La fête du Canada a beau être un jour férié, les organismes oeuvrant dans l’habitation sociale et la défense des droits des locataires ne prennent pas congé devant la situation actuelle. Selon Carol-Ann Côté, coordonnatrice d’InfoLogis Mauricie, Trois-Rivières compte une vingtaine de familles sans bail en ce 1er juillet.
«C’est la première fois qu’on voit ça. L’OMH (l’Office municipal de l’habitation) a placé des familles en prêt d’urgence (de logement), une autre portion vit chez des amis, de la famille, en camping. J’ai deux ménages qui ont été placés dans des hôtels, car ils ne sont pas admissibles à des logements subventionnés. Ils étaient à la rue et n’avaient aucune autre possibilité. La Ville de Trois-Rivières a débloqué de l’hébergement d’urgence et il y a un programme avec la Société d’habitation du Québec.»
La situation a forcé l’OMH à mettre des équipes d’urgence à l’horaire du 1er juillet, une première dans l’histoire de l’organisation. L’OMH a traité une quarantaine de dossiers dans les derniers jours et l’organisme souhaitait mercredi en régler quatre avec des propriétaires de logements privés, car des aides financières existent pour l’accès au logement, mais cette option a échoué.
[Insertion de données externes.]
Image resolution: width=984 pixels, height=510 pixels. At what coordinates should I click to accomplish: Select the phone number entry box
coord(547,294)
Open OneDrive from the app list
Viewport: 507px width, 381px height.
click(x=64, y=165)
L’Office a donc attribué à ces ménages des logements de façon temporaire, ces logements n’ayant pas été réclamés par les gens sur la liste d’attente, car ils ne correspondaient pas à leurs demandes. C’est sans compter les cinq demandes qui sont entrées jeudi.
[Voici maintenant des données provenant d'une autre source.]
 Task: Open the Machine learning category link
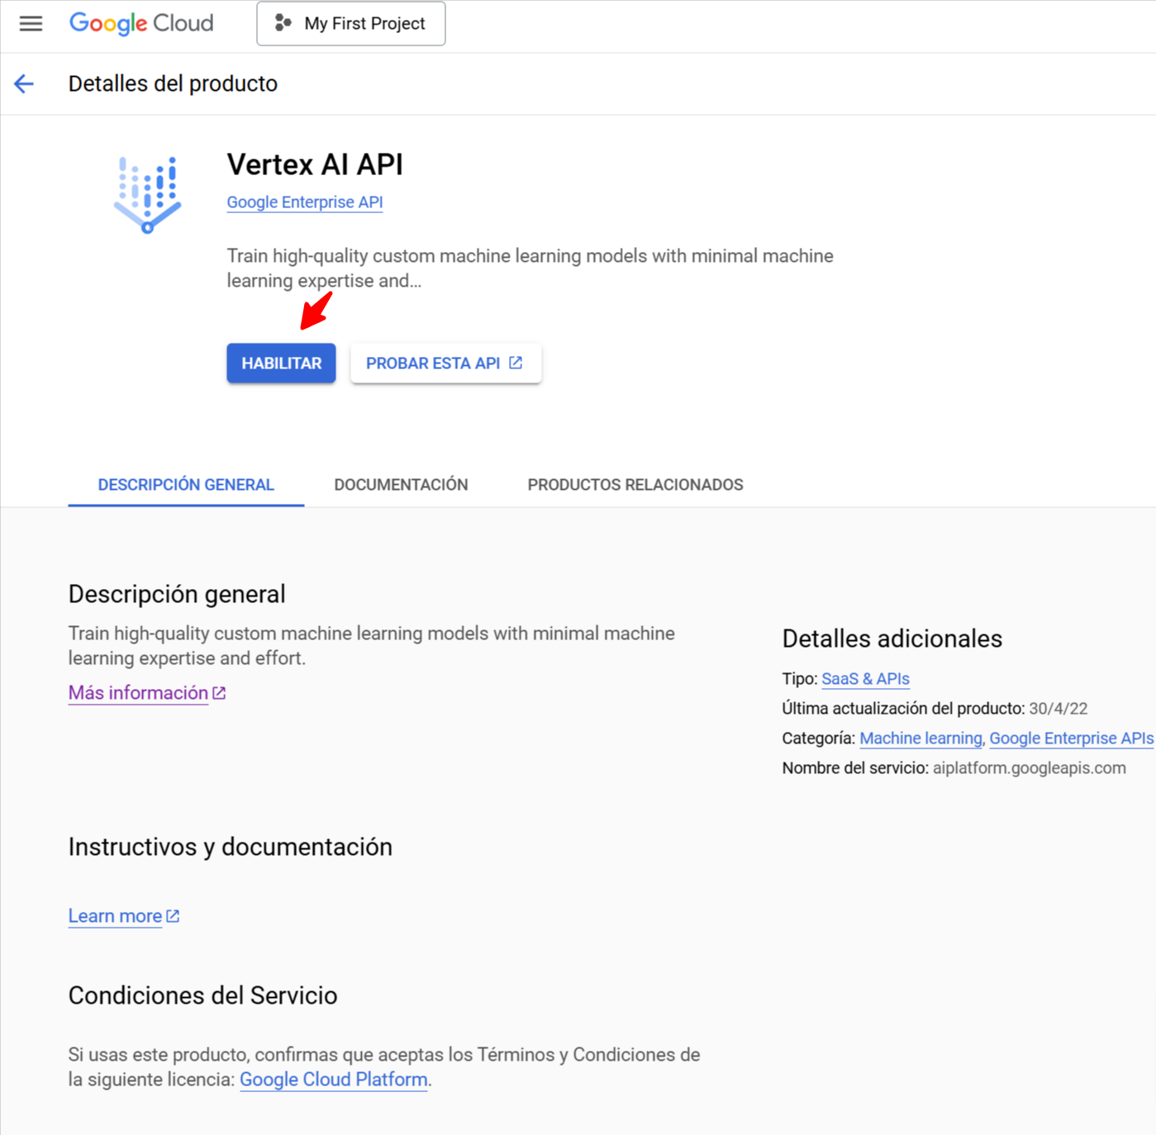pyautogui.click(x=921, y=738)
«Ça fait 11 ans que je travaille à l’OMH. C’est du jamais vu. Dans les cinq nouvelles demandes, des gens sont dans leur famille, chez des amis. Ultimement, on attribue un logement en prêt temporaire pour les gens admissibles à des logements subventionnés. Ils ne sont pas à la rue. Dans nos dossiers, personne ne va dormir dehors ce soir (jeudi) et dans les prochains jours. Mais ce monde logé temporairement, c’est du travail à poursuivre après le 1er juillet pour stabiliser la situation. La demande reste ouverte pour trouver une solution permanente. Il y a une forte pression sur nos équipes», lance le directeur général par intérim de l’OMH de Trois-Rivières, Jimmy Ducasse.
Cette pression occasionnée par la rénoviction, par une rareté des logements et par une hausse des loyers est accentuée par la présence de 16 ménages dans des logements de l’OMH qui ont été victimes d’un sinistre comme un incendie ou un dégât d’eau engendré par la rafale du 8 juin.
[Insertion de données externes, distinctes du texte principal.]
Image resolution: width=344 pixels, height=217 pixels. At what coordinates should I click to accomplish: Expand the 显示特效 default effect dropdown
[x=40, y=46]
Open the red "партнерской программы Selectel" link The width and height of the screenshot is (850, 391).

Avec un taux d’inoccupation des logements de 1,3 %, alors que le taux d’un marché équilibré est de 3 %, Carol-Ann Côté n’est pas surprise de vivre une telle crise. Des gens sont obligés d’accepter un logement trop petit pour le nombre de personnes de la famille ou de vivre dans un logement insalubre, faute de mieux.
«On a une femme qui vit avec sa fille de 15 mois dans la salle de lavage chez sa mère. Des gens avec des enfants se retrouvent sans logement. Il y a une rareté du logement abordable. La liste d’attente pour les logements sociaux est longue. Les besoins sont criants. Mais 2021 ne sera pas quelque chose d’unique. On sait que les logements abordables ne vont pas pousser durant la prochaine année. La situation ne s’améliorera pas si aucune solution n’est mise en place. Notre solution est le logement social, investir dans du logement abordable. Le marché privé n’est pas une solution. Le but d’un propriétaire est que ce soit lucratif et on le comprend. Mais il faut être capable de loger les gens.»
Selon Mme Côté, Trois-Rivières a besoin d’environ 1300 unités de logement social d’ici les cinq prochaines années. D’après M. Ducasse, il faudrait miser sur 100 à 200 logements sociaux de plus à très court terme pour diminuer la pression.
À ce sujet, l’OMH poursuit les démarches dans le but de bâtir un immeuble de 36 logements sociaux sur le terrain de l’ancienne église Saint-Philippe. Cette bâtisse doit être prête au printemps 2022.
«Ça va aider des gens, mais ce ne sera pas suffisant. Ça prend de la volonté politique et il y en a. Mais c’est une question de sous.»
Jimmy Ducasse invite par ailleurs les propriétaires de logements privés à communiquer avec l’OMH de Trois-Rivières afin de loger des gens dans le besoin par le biais de programmes de subventions.